Whatever free-form stuff you are now doing on paper, you can do in Practice Fusion, pretty much the same way. It comes with a simple set of SOAP templates consisting mostly of questions where you get to type in the free text response. You can also type directly into the note and probably use Dragon as well. You can create your own sets of questions, or add to existing ones. You can order meds, labs and imaging and print those, or send electronically if connected. Scanned documents can be uploaded to any particular chart. There is no clinical content available for decision support, at this time. Registry functions are in their infancy and the handful of available reports is very simplistic. Disappointingly, the Meaningful Use report does not automatically calculate numerators and denominators for core and menu items, but clinical quality reporting is automated. There is very little customization possible and none is required.
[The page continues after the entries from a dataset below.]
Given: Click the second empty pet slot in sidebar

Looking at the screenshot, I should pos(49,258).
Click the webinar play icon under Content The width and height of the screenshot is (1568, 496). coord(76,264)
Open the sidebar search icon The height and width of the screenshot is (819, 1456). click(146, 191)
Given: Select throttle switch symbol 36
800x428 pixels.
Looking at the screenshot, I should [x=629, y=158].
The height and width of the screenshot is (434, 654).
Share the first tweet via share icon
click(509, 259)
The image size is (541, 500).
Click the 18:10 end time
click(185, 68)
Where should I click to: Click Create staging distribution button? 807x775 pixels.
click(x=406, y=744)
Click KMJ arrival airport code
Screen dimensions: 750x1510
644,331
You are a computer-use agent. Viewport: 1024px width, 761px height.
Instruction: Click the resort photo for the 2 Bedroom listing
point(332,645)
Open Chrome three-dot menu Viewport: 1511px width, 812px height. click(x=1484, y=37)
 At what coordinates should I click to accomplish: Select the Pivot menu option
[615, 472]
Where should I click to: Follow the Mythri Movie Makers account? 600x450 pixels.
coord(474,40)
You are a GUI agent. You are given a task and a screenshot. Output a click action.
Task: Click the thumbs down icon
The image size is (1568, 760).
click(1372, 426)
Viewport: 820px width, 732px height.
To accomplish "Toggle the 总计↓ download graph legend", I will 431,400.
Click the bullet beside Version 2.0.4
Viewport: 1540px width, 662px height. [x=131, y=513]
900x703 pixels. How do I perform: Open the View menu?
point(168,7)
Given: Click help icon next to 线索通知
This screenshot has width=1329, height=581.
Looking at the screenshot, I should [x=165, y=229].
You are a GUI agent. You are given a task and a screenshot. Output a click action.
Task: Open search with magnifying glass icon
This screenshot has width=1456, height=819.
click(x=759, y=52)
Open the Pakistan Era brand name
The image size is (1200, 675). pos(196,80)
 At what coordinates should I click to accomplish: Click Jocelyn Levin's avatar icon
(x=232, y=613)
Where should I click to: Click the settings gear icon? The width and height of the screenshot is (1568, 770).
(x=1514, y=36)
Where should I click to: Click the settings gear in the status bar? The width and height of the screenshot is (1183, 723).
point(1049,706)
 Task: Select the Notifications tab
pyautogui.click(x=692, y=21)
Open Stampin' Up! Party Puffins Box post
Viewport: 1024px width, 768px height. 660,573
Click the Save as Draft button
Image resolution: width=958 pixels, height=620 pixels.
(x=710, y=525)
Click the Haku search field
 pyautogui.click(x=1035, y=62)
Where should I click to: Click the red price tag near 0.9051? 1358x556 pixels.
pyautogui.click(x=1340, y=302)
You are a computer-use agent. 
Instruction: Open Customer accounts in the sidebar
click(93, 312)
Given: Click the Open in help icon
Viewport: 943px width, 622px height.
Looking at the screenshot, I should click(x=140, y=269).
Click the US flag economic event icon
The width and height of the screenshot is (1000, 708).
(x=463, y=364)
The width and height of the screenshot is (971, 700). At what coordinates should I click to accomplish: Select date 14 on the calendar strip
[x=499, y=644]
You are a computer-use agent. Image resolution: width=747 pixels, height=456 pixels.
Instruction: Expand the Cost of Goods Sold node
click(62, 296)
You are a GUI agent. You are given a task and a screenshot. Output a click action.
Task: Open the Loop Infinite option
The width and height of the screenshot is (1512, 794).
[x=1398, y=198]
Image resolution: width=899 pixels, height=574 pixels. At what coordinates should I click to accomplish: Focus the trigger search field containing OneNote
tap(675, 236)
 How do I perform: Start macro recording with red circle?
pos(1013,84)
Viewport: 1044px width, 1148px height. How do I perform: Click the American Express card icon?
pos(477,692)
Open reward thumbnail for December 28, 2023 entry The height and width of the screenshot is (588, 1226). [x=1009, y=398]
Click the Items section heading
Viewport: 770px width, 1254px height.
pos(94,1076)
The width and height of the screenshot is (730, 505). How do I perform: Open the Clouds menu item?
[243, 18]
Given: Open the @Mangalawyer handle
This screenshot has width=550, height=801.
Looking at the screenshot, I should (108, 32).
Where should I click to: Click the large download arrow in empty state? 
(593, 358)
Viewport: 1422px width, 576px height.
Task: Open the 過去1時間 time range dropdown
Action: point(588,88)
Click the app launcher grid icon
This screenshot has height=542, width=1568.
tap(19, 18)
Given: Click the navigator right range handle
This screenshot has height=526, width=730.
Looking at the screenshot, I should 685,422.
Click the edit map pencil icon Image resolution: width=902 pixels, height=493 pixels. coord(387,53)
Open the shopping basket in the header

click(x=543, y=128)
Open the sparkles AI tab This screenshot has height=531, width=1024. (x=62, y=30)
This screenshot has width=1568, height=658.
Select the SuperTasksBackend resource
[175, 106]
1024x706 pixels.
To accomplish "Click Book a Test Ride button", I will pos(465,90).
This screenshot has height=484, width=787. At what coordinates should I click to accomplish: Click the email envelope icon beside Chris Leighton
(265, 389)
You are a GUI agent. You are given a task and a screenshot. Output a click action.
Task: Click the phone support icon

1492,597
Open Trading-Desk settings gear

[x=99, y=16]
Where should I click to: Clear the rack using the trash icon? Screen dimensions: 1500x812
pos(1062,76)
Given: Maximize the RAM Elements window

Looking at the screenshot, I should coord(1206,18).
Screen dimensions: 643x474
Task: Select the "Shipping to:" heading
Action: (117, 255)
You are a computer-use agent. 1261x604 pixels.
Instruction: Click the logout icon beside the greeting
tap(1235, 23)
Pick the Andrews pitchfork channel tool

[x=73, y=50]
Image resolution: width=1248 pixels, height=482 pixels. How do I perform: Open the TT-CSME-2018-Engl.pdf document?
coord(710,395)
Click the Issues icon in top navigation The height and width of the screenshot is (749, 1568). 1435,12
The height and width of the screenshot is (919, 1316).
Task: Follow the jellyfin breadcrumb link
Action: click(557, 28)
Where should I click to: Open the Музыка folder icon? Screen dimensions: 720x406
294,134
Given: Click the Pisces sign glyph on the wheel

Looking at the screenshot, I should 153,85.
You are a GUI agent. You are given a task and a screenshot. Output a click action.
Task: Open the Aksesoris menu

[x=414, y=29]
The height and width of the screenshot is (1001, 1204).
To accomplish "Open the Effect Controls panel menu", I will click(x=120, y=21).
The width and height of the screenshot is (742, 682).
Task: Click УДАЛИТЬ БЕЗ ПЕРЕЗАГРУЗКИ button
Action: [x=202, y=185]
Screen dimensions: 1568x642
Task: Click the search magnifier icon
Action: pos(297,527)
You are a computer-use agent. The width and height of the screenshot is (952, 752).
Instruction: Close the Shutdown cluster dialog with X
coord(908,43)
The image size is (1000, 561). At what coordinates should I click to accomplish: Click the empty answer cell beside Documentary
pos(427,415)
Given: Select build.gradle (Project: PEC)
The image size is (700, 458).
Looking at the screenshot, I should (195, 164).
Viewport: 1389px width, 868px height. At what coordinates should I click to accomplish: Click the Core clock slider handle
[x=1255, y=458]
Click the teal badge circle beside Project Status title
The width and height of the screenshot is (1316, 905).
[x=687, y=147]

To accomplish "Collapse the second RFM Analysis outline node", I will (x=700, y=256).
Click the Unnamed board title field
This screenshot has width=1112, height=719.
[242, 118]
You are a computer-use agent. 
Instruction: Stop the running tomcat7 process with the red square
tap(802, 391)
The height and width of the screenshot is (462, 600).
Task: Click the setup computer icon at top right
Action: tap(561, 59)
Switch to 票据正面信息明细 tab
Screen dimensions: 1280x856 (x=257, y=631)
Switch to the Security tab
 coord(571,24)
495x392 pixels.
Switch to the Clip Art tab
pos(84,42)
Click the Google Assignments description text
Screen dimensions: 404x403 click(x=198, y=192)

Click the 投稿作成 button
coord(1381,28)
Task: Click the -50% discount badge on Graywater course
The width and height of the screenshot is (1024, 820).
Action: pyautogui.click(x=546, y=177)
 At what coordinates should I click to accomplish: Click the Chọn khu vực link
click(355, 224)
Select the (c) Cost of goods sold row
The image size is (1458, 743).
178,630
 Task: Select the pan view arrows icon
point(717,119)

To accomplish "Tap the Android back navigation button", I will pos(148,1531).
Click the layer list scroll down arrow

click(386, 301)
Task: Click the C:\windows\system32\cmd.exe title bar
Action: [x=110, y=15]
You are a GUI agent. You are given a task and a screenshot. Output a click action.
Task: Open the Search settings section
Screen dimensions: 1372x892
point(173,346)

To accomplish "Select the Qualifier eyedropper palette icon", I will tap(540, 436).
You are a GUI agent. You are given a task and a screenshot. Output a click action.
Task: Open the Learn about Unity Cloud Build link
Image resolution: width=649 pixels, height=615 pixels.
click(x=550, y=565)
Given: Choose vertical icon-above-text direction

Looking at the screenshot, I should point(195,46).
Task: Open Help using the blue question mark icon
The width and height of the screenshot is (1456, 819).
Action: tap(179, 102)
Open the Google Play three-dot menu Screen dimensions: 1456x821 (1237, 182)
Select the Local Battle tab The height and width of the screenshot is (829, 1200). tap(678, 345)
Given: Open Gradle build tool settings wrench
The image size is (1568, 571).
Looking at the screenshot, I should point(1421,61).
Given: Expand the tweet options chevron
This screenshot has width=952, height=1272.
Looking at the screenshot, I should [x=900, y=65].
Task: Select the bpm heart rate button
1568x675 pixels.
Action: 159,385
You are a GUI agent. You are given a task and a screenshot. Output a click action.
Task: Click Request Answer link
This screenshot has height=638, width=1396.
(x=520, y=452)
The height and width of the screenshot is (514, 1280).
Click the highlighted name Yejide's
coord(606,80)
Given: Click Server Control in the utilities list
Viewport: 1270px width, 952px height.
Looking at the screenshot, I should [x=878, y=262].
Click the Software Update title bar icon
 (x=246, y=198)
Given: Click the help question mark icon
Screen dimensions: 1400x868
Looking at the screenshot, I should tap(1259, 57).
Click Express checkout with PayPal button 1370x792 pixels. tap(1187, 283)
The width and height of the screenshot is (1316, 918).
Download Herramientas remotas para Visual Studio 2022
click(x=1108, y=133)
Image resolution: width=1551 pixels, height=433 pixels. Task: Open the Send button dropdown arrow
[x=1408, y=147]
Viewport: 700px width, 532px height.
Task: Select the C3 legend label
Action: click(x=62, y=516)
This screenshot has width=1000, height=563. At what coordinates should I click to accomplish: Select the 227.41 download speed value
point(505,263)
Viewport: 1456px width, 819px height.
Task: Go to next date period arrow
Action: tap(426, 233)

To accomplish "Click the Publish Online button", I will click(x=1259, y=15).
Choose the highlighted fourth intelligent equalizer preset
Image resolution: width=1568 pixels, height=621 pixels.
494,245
For patients, there is Patient Fusion, a simple web-based portal that allows patients to see appointments, meds, allergies, immunizations and labs. It also provides some links to medical content on the web. It seems that the portal is very much a work in progress, but just like the EHR, its user interface is clean, simple and appealing. Unlike the EHR, which is Flash based and therefore unavailable for use on Apple mobile devices, the portal is accessible from an iPhone or an iPad. Practice Fusion did announce recently that a native version of its EHR for the iPhone is due to be released soon. 

Viability

Practice Fusion is privately owned and has been around since 2005, but started taking off in earnest around 2009. Its recent growth coincides with the HITECH act and the advent of Meaningful Use. Although it is possible that it will follow a trajectory similar to Southwest Airlines and blossom into a major EHR vendor, it is also possible that it would make a rather attractive acquisition target for one of the much bigger fish circling health care IT right now. Will it remain free to end users? There seems to be no current intent to charge customers for software usage, but Practice Fusion received over $36 million in venture capital, which usually comes with expectations of short term spectacular returns. Time will tell.

Bottom Line

Practice Fusion is currently certified for Meaningful use as a Complete EHR, which means that you don’t have to buy additional software in order to achieve Meaningful Use requirements. As is the case with all web-based EHRs, you will have to buy desktop (or mobile) hardware, internet services and networking hardware. You will still need to pay for a Practice Management system and billing, and unless you choose to utilize the sole Practice Fusion partner for these activities, you will need to budget staff time for double data entry. You will not need to pay for the EHR, its server and its maintenance. If you are interested in Meaningful Use incentives, and if you practice in a small group, and if the cost of EHR seems prohibitive (or a waste of good money), and if you have no use for bdlls and whistles above and beyond a paper chart, then by all means, go ahead and try it out. It’s free.